Text segment
The Fundamental Tradeoff

Every numerical differentiation method faces the same dilemma:

  • No smoothing: Derivatives are noisy (high variance)

  • Heavy smoothing: Derivatives are biased (systematic error)

This is the bias-variance tradeoff applied to differentiation.

Why Differentiation Amplifies Noise

Frequency Domain Perspective

Differentiation in the frequency domain is multiplication by iω:

\[\mathcal{F}[f'(t)] = i\omega \cdot \mathcal{F}[f(t)]\]

High-frequency components get amplified. Noise is typically high-frequency. Therefore, differentiation amplifies noise.

Quantitative Analysis

If your signal is y(t) = f(t) + ε(t) where ε is white noise with power spectral density S_ε:

  • Signal derivative power: |iω|² S_f(ω) = ω² S_f(ω)

  • Noise derivative power: |iω|² S_ε = ω² S_ε

The signal-to-noise ratio after differentiation:

\[\text{SNR}_{\text{derivative}} = \frac{\omega^2 S_f(\omega)}{\omega^2 S_\epsilon} = \frac{S_f(\omega)}{S_\epsilon}\]

The SNR is unchanged only if signal and noise have the same spectrum. In practice, noise dominates at high frequencies, so differentiation destroys SNR.

Smoothing as Regularization

The Regularization Framework

Instead of solving: $\(\text{Find } f' \text{ such that } f \text{ matches data}\)$

Solve: $\(\text{Minimize } \|f - \text{data}\|^2 + \lambda \cdot \text{Roughness}(f)\)$

where λ controls the bias-variance tradeoff:

  • λ = 0: Interpolate exactly (high variance)

  • λ → ∞: Maximally smooth (high bias)

(Records for locating displayed items)

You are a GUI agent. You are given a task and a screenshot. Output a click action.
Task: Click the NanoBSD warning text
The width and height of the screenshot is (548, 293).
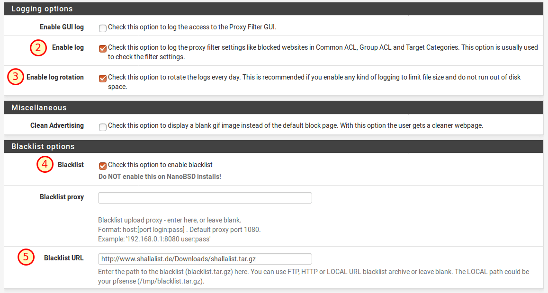(160, 177)
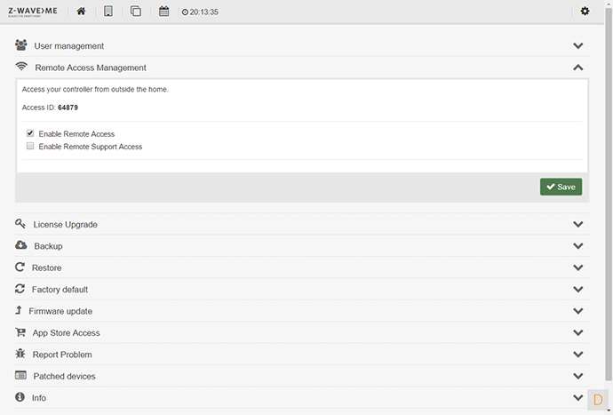
Task: Click the green Save button
Action: [561, 187]
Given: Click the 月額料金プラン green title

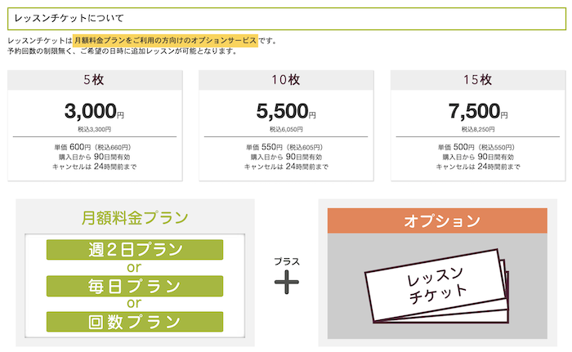Looking at the screenshot, I should point(135,218).
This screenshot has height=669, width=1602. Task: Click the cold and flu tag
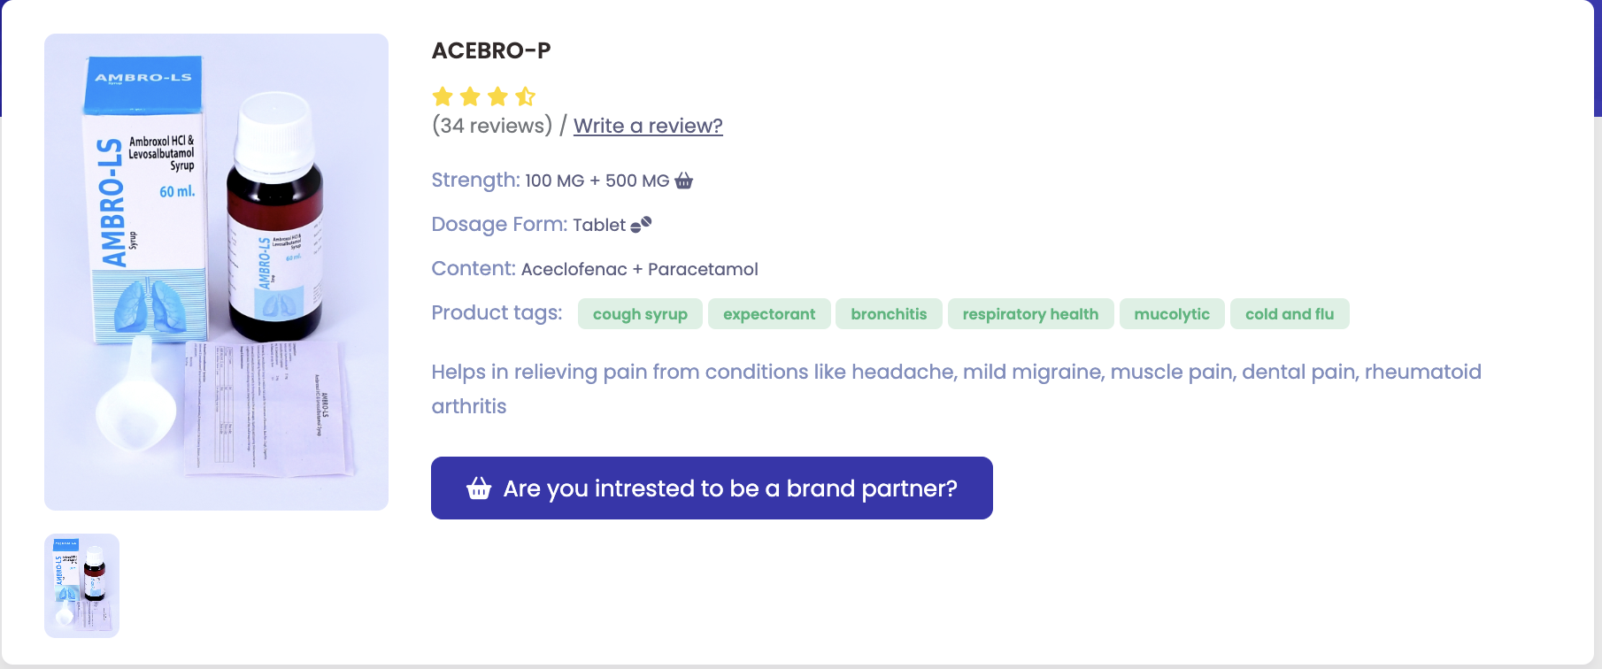(1290, 313)
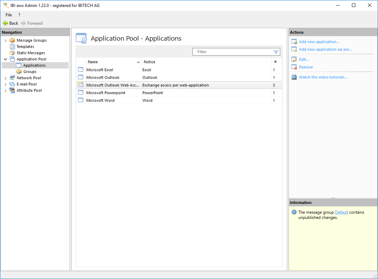This screenshot has height=279, width=378.
Task: Open the ? help menu
Action: coord(19,15)
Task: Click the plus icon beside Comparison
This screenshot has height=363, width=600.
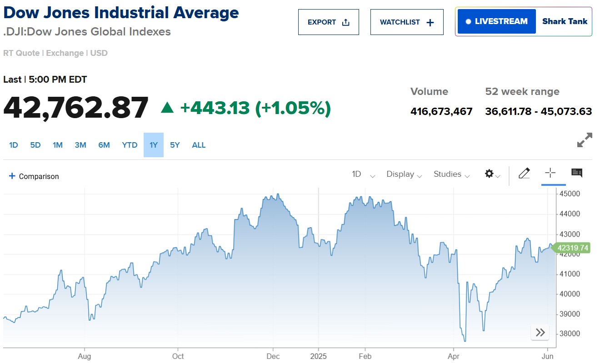Action: click(x=12, y=176)
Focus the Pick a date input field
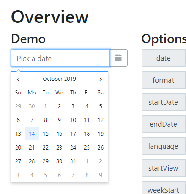 (60, 58)
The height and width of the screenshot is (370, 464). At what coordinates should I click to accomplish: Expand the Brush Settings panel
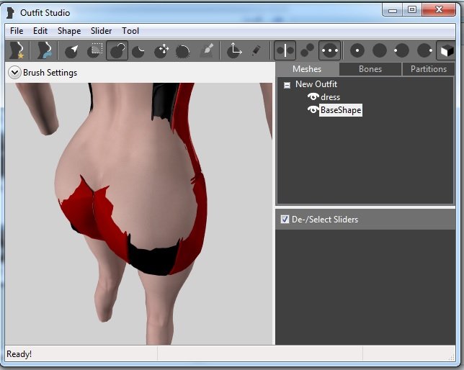[14, 72]
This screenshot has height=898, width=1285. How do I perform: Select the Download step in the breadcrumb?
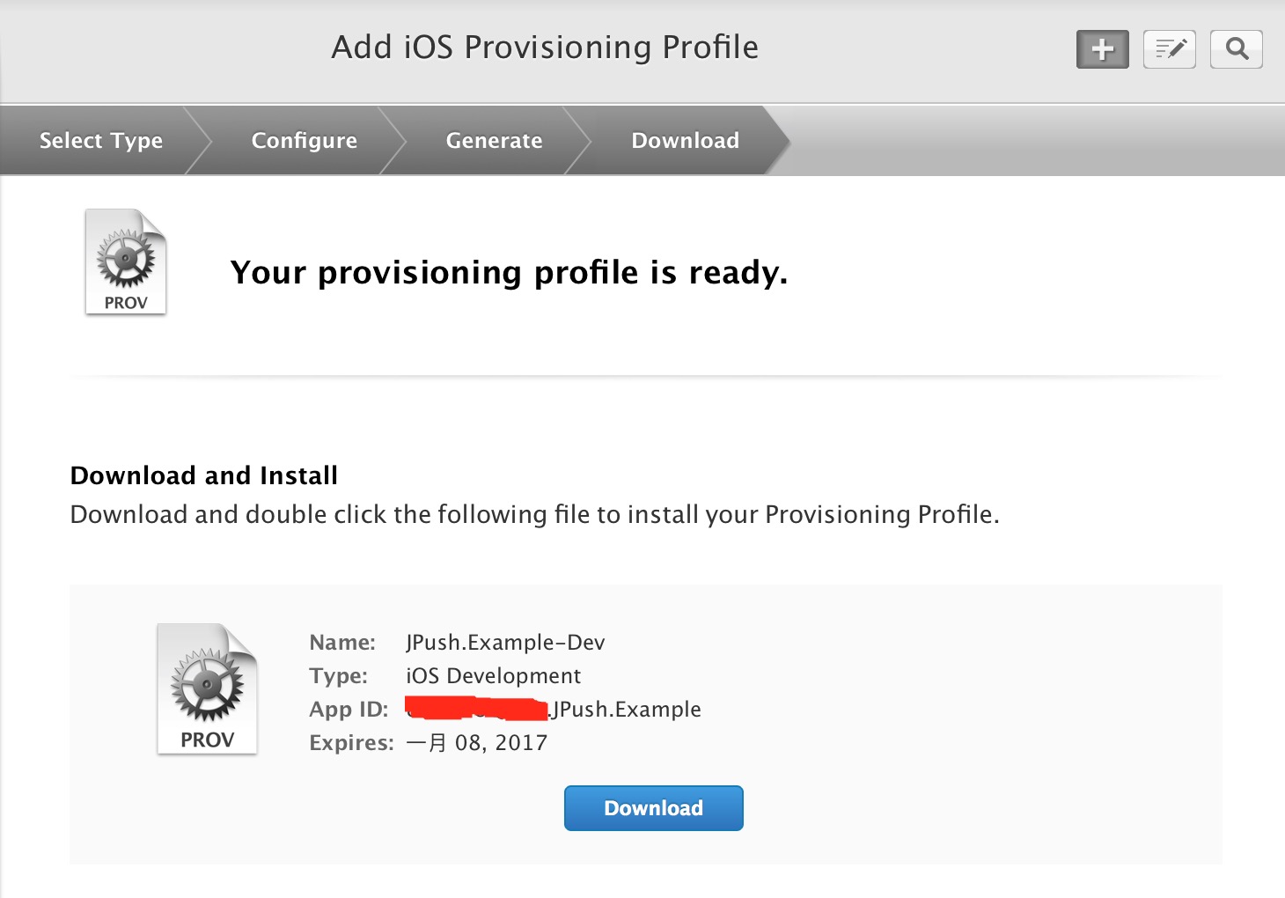pos(685,141)
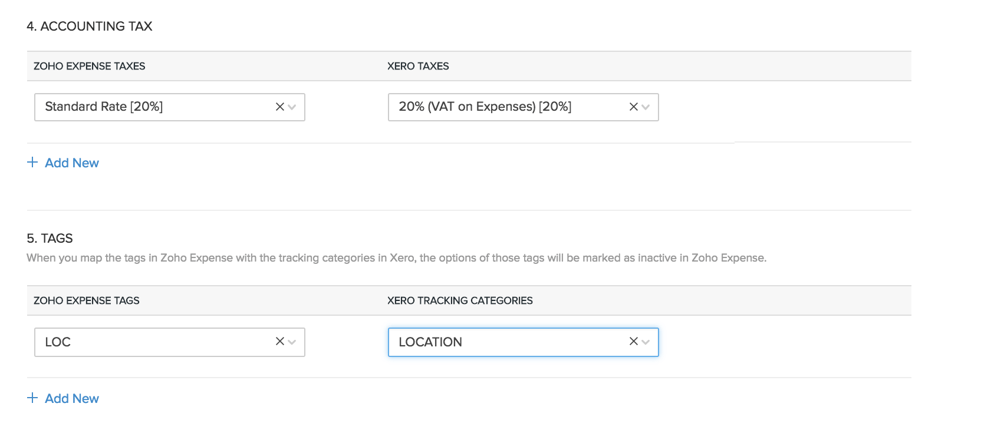Image resolution: width=981 pixels, height=443 pixels.
Task: Expand the Standard Rate dropdown arrow
Action: click(292, 107)
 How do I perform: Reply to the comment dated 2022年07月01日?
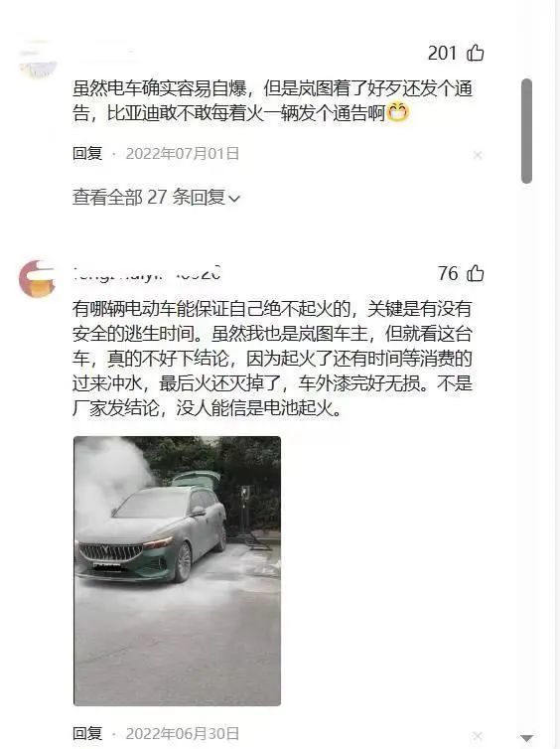tap(87, 153)
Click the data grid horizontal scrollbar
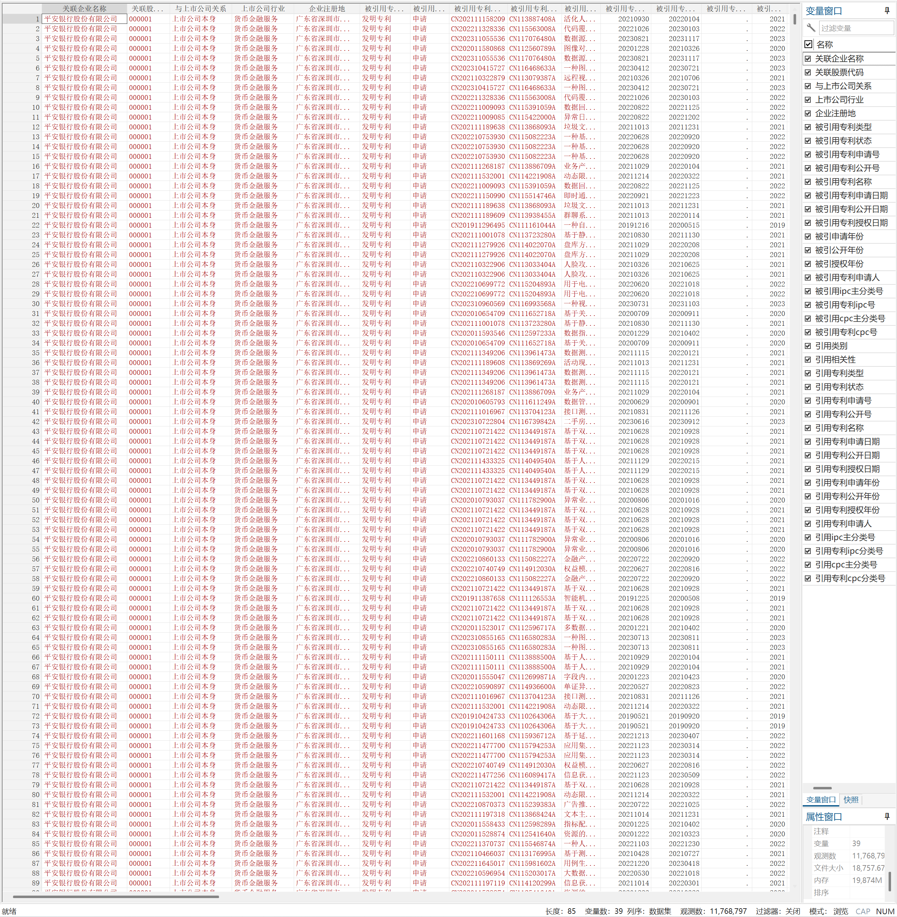The width and height of the screenshot is (897, 917). (115, 897)
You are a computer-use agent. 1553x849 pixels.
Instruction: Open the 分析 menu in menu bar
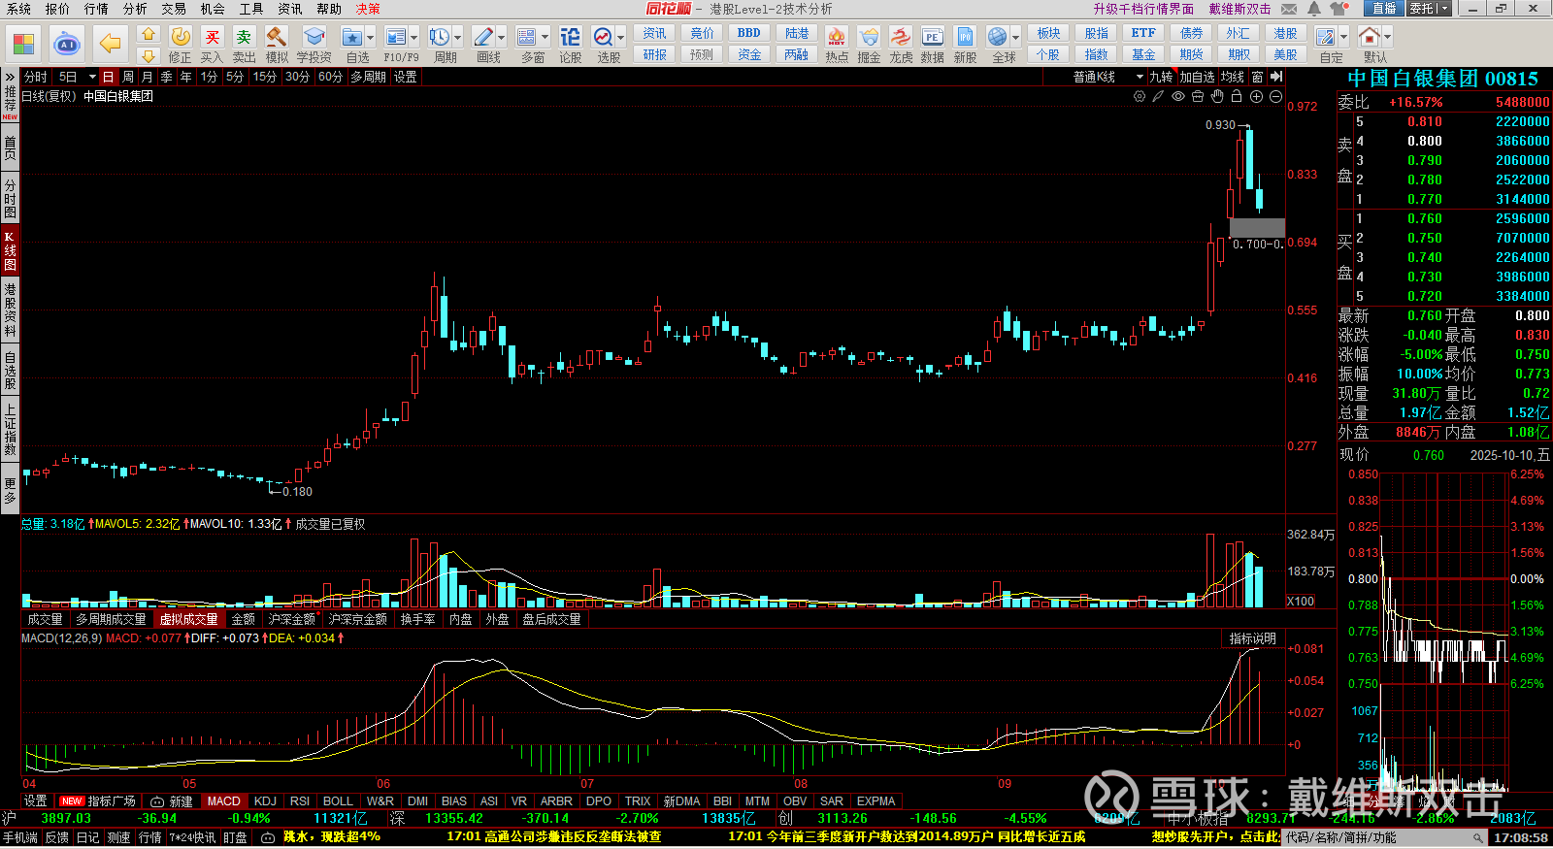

Complete the following
a) In the differentiation text, what happens when λ is set to 0?
b) Copy out the rows again word for word, everything from the start of the rows down to the line containing "Action: click(x=12, y=176)", including both ends. Leave the pictures out.
These rows are unrelated to the differentiation text.

Results for the exercise
a) The data is interpolated exactly, giving high variance.

b)
You are a GUI agent. You are given a task and a screenshot. Output a click action.
Task: Click the NanoBSD warning text
The width and height of the screenshot is (548, 293).
(160, 177)
Task: Click the green Save button
Action: [561, 187]
Given: Click the 月額料金プラン green title

Looking at the screenshot, I should point(135,218).
This screenshot has height=669, width=1602. Task: Click the cold and flu tag
(1290, 313)
This screenshot has height=279, width=378.
Task: Open the ? help menu
Action: coord(19,15)
Task: Click the plus icon beside Comparison
This screenshot has height=363, width=600.
Action: click(x=12, y=176)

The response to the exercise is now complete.